**Your task**
Give every line below again, exactly.
************
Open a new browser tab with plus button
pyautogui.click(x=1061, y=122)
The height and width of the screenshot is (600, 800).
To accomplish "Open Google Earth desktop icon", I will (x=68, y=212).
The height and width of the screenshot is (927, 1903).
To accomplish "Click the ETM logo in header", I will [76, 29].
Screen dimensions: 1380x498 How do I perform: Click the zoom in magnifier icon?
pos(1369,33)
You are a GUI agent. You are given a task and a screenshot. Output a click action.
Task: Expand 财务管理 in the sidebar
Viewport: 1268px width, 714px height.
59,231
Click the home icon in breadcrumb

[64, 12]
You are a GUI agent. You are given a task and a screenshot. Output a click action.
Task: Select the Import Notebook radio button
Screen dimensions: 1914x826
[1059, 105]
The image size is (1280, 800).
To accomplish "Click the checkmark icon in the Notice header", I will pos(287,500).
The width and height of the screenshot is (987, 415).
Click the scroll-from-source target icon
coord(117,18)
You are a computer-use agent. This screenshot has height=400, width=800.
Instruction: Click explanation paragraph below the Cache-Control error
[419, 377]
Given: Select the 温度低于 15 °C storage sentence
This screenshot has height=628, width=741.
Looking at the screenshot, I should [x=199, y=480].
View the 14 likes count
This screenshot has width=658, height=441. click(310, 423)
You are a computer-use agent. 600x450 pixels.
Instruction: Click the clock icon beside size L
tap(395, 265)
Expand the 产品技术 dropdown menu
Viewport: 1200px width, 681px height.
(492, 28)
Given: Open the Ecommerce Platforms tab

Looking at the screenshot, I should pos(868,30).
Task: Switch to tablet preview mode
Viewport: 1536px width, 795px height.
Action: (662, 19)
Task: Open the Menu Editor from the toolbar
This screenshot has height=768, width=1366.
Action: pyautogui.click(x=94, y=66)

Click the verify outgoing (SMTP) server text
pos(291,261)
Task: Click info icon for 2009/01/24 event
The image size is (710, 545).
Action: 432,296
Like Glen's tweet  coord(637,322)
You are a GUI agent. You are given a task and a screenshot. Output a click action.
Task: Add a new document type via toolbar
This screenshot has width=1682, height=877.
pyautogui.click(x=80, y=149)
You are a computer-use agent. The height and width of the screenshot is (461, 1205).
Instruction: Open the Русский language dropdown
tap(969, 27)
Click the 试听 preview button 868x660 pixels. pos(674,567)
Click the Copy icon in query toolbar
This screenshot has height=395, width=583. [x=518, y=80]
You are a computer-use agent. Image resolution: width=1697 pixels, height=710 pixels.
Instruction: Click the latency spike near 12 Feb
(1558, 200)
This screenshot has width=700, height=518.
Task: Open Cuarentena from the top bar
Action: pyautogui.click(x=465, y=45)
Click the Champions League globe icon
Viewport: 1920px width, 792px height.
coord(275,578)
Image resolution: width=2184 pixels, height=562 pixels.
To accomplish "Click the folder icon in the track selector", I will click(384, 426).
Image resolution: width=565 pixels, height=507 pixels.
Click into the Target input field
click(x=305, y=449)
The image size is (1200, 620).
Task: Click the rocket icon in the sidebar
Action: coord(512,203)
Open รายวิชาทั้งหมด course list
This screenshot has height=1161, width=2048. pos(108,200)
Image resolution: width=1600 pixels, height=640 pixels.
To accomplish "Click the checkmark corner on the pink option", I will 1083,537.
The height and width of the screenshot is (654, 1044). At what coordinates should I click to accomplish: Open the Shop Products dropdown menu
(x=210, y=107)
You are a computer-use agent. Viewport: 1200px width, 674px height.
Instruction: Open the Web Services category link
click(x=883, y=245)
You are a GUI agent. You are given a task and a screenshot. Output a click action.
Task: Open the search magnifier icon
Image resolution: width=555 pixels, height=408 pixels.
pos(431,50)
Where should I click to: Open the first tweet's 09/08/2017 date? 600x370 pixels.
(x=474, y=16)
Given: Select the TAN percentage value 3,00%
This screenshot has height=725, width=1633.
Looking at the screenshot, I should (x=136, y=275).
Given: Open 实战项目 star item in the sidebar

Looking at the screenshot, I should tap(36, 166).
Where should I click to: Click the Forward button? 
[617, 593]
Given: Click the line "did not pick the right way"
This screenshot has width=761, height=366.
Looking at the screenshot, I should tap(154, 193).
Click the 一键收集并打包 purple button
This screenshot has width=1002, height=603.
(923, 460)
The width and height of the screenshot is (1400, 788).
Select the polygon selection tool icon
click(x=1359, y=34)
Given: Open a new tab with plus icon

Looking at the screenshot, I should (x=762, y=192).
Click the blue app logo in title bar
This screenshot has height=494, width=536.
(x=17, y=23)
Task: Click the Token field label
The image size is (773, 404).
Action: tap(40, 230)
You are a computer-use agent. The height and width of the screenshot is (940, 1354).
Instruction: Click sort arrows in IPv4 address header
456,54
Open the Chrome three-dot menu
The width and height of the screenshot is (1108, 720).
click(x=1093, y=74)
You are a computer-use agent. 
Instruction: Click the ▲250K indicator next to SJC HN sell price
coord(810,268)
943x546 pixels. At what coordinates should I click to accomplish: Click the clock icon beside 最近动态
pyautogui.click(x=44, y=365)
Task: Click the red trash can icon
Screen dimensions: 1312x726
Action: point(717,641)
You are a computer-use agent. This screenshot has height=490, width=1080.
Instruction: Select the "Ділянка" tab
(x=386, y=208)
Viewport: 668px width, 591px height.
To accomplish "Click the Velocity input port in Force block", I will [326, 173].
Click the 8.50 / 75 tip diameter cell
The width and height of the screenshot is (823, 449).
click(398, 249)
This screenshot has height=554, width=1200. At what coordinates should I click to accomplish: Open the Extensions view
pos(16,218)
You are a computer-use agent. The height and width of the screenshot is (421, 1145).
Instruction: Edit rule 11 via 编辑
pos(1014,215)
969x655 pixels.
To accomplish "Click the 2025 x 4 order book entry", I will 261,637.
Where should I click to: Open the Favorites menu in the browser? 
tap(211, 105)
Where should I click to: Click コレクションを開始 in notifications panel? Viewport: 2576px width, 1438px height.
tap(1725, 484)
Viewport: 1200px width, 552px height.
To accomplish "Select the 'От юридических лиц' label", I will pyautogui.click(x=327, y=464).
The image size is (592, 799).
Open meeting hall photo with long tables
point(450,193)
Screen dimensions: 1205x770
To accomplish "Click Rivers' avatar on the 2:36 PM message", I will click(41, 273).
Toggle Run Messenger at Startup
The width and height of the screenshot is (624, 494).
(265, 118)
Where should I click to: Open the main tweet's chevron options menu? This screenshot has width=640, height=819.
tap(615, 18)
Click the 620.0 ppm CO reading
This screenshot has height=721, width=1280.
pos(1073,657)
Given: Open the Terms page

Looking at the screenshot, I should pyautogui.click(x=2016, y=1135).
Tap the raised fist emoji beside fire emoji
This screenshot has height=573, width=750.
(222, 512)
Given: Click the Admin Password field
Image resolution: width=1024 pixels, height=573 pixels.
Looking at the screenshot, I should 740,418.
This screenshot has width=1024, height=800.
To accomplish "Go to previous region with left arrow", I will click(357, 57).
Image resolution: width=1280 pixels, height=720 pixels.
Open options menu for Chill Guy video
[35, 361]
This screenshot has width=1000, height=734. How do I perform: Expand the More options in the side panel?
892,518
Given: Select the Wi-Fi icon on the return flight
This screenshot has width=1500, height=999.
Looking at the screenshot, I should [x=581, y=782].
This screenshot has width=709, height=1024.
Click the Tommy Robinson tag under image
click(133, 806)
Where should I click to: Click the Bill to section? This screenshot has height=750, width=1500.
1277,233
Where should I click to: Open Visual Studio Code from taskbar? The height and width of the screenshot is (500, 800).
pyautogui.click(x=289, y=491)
************
**Result**
Open a new browser tab with plus button
pyautogui.click(x=1061, y=122)
The height and width of the screenshot is (600, 800).
To accomplish "Open Google Earth desktop icon", I will (x=68, y=212).
The height and width of the screenshot is (927, 1903).
To accomplish "Click the ETM logo in header", I will [76, 29].
Screen dimensions: 1380x498 How do I perform: Click the zoom in magnifier icon?
pos(1369,33)
You are a GUI agent. You are given a task and a screenshot. Output a click action.
Task: Expand 财务管理 in the sidebar
Viewport: 1268px width, 714px height.
59,231
Click the home icon in breadcrumb

[64, 12]
You are a GUI agent. You are given a task and a screenshot. Output a click action.
Task: Select the Import Notebook radio button
Screen dimensions: 1914x826
[1059, 105]
The image size is (1280, 800).
To accomplish "Click the checkmark icon in the Notice header", I will pos(287,500).
The width and height of the screenshot is (987, 415).
Click the scroll-from-source target icon
coord(117,18)
You are a computer-use agent. This screenshot has height=400, width=800.
Instruction: Click explanation paragraph below the Cache-Control error
[419, 377]
Given: Select the 温度低于 15 °C storage sentence
This screenshot has height=628, width=741.
Looking at the screenshot, I should [x=199, y=480].
View the 14 likes count
This screenshot has width=658, height=441. click(310, 423)
You are a computer-use agent. 600x450 pixels.
Instruction: Click the clock icon beside size L
tap(395, 265)
Expand the 产品技术 dropdown menu
Viewport: 1200px width, 681px height.
(492, 28)
Given: Open the Ecommerce Platforms tab

Looking at the screenshot, I should pos(868,30).
Task: Switch to tablet preview mode
Viewport: 1536px width, 795px height.
Action: (662, 19)
Task: Open the Menu Editor from the toolbar
This screenshot has height=768, width=1366.
Action: pyautogui.click(x=94, y=66)

Click the verify outgoing (SMTP) server text
pos(291,261)
Task: Click info icon for 2009/01/24 event
The image size is (710, 545).
Action: 432,296
Like Glen's tweet  coord(637,322)
You are a GUI agent. You are given a task and a screenshot. Output a click action.
Task: Add a new document type via toolbar
This screenshot has width=1682, height=877.
pyautogui.click(x=80, y=149)
You are a computer-use agent. The height and width of the screenshot is (461, 1205).
Instruction: Open the Русский language dropdown
tap(969, 27)
Click the 试听 preview button 868x660 pixels. pos(674,567)
Click the Copy icon in query toolbar
This screenshot has height=395, width=583. [x=518, y=80]
You are a computer-use agent. Image resolution: width=1697 pixels, height=710 pixels.
Instruction: Click the latency spike near 12 Feb
(1558, 200)
This screenshot has width=700, height=518.
Task: Open Cuarentena from the top bar
Action: pyautogui.click(x=465, y=45)
Click the Champions League globe icon
Viewport: 1920px width, 792px height.
coord(275,578)
Image resolution: width=2184 pixels, height=562 pixels.
To accomplish "Click the folder icon in the track selector", I will click(384, 426).
Image resolution: width=565 pixels, height=507 pixels.
Click into the Target input field
click(x=305, y=449)
The image size is (1200, 620).
Task: Click the rocket icon in the sidebar
Action: coord(512,203)
Open รายวิชาทั้งหมด course list
This screenshot has height=1161, width=2048. pos(108,200)
Image resolution: width=1600 pixels, height=640 pixels.
To accomplish "Click the checkmark corner on the pink option", I will 1083,537.
The height and width of the screenshot is (654, 1044). At what coordinates should I click to accomplish: Open the Shop Products dropdown menu
(x=210, y=107)
You are a computer-use agent. Viewport: 1200px width, 674px height.
Instruction: Open the Web Services category link
click(x=883, y=245)
You are a GUI agent. You are given a task and a screenshot. Output a click action.
Task: Open the search magnifier icon
Image resolution: width=555 pixels, height=408 pixels.
pos(431,50)
Where should I click to: Open the first tweet's 09/08/2017 date? 600x370 pixels.
(x=474, y=16)
Given: Select the TAN percentage value 3,00%
This screenshot has height=725, width=1633.
Looking at the screenshot, I should (x=136, y=275).
Given: Open 实战项目 star item in the sidebar

Looking at the screenshot, I should tap(36, 166).
Where should I click to: Click the Forward button? 
[617, 593]
Given: Click the line "did not pick the right way"
This screenshot has width=761, height=366.
Looking at the screenshot, I should tap(154, 193).
Click the 一键收集并打包 purple button
This screenshot has width=1002, height=603.
(923, 460)
The width and height of the screenshot is (1400, 788).
Select the polygon selection tool icon
click(x=1359, y=34)
Given: Open a new tab with plus icon

Looking at the screenshot, I should (x=762, y=192).
Click the blue app logo in title bar
This screenshot has height=494, width=536.
(x=17, y=23)
Task: Click the Token field label
The image size is (773, 404).
Action: tap(40, 230)
You are a computer-use agent. The height and width of the screenshot is (940, 1354).
Instruction: Click sort arrows in IPv4 address header
456,54
Open the Chrome three-dot menu
The width and height of the screenshot is (1108, 720).
click(x=1093, y=74)
You are a computer-use agent. 
Instruction: Click the ▲250K indicator next to SJC HN sell price
coord(810,268)
943x546 pixels. At what coordinates should I click to accomplish: Click the clock icon beside 最近动态
pyautogui.click(x=44, y=365)
Task: Click the red trash can icon
Screen dimensions: 1312x726
Action: point(717,641)
You are a computer-use agent. This screenshot has height=490, width=1080.
Instruction: Select the "Ділянка" tab
(x=386, y=208)
Viewport: 668px width, 591px height.
To accomplish "Click the Velocity input port in Force block", I will [326, 173].
Click the 8.50 / 75 tip diameter cell
The width and height of the screenshot is (823, 449).
click(398, 249)
This screenshot has height=554, width=1200. At what coordinates should I click to accomplish: Open the Extensions view
pos(16,218)
You are a computer-use agent. The height and width of the screenshot is (421, 1145).
Instruction: Edit rule 11 via 编辑
pos(1014,215)
969x655 pixels.
To accomplish "Click the 2025 x 4 order book entry", I will 261,637.
Where should I click to: Open the Favorites menu in the browser? 
tap(211, 105)
Where should I click to: Click コレクションを開始 in notifications panel? Viewport: 2576px width, 1438px height.
tap(1725, 484)
Viewport: 1200px width, 552px height.
To accomplish "Select the 'От юридических лиц' label", I will pyautogui.click(x=327, y=464).
The image size is (592, 799).
Open meeting hall photo with long tables
point(450,193)
Screen dimensions: 1205x770
To accomplish "Click Rivers' avatar on the 2:36 PM message", I will click(41, 273).
Toggle Run Messenger at Startup
The width and height of the screenshot is (624, 494).
(265, 118)
Where should I click to: Open the main tweet's chevron options menu? This screenshot has width=640, height=819.
tap(615, 18)
Click the 620.0 ppm CO reading
This screenshot has height=721, width=1280.
pos(1073,657)
Given: Open the Terms page

Looking at the screenshot, I should pyautogui.click(x=2016, y=1135).
Tap the raised fist emoji beside fire emoji
This screenshot has height=573, width=750.
(222, 512)
Given: Click the Admin Password field
Image resolution: width=1024 pixels, height=573 pixels.
Looking at the screenshot, I should 740,418.
This screenshot has width=1024, height=800.
To accomplish "Go to previous region with left arrow", I will click(357, 57).
Image resolution: width=1280 pixels, height=720 pixels.
Open options menu for Chill Guy video
[35, 361]
This screenshot has width=1000, height=734. How do I perform: Expand the More options in the side panel?
892,518
Given: Select the Wi-Fi icon on the return flight
This screenshot has width=1500, height=999.
Looking at the screenshot, I should [x=581, y=782].
This screenshot has width=709, height=1024.
Click the Tommy Robinson tag under image
click(133, 806)
Where should I click to: Click the Bill to section? This screenshot has height=750, width=1500.
1277,233
Where should I click to: Open Visual Studio Code from taskbar? The height and width of the screenshot is (500, 800).
pyautogui.click(x=289, y=491)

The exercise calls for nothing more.